__Data shown__.
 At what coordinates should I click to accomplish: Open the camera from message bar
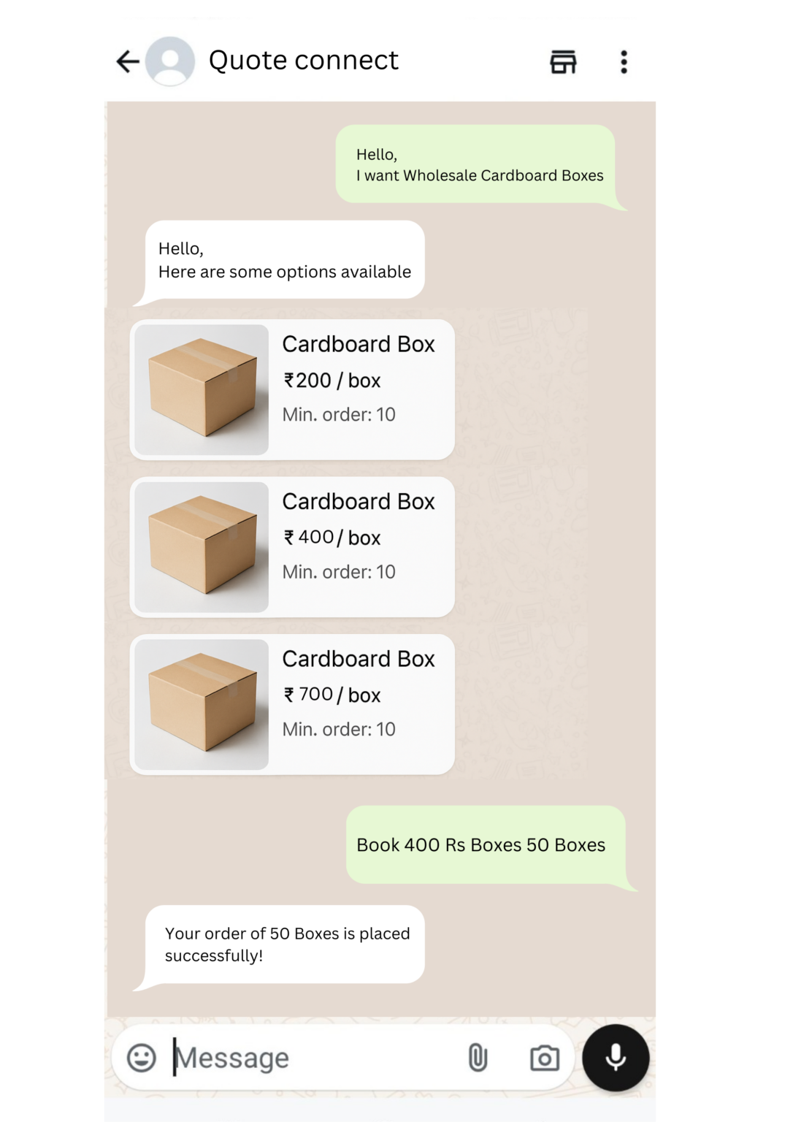545,1058
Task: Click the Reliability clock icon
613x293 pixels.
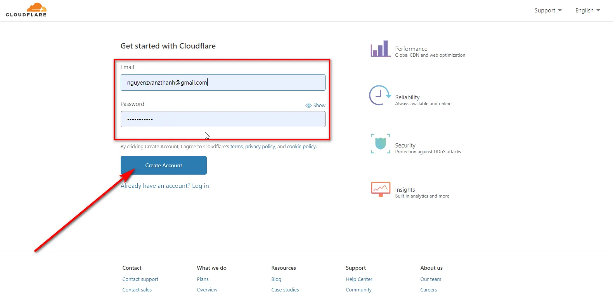Action: click(x=379, y=95)
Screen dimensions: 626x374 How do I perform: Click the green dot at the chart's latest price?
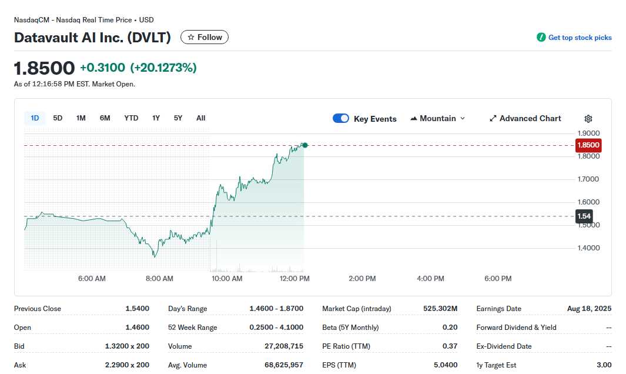tap(305, 145)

__Task statement__. Will you repeat the material above, but only from the line containing "613x293 pixels." through its last line, exactly and without the pictures?

__Your solution__.
613x293 pixels.
Action: click(x=379, y=95)
Screen dimensions: 626x374 How do I perform: Click the green dot at the chart's latest price?
tap(305, 145)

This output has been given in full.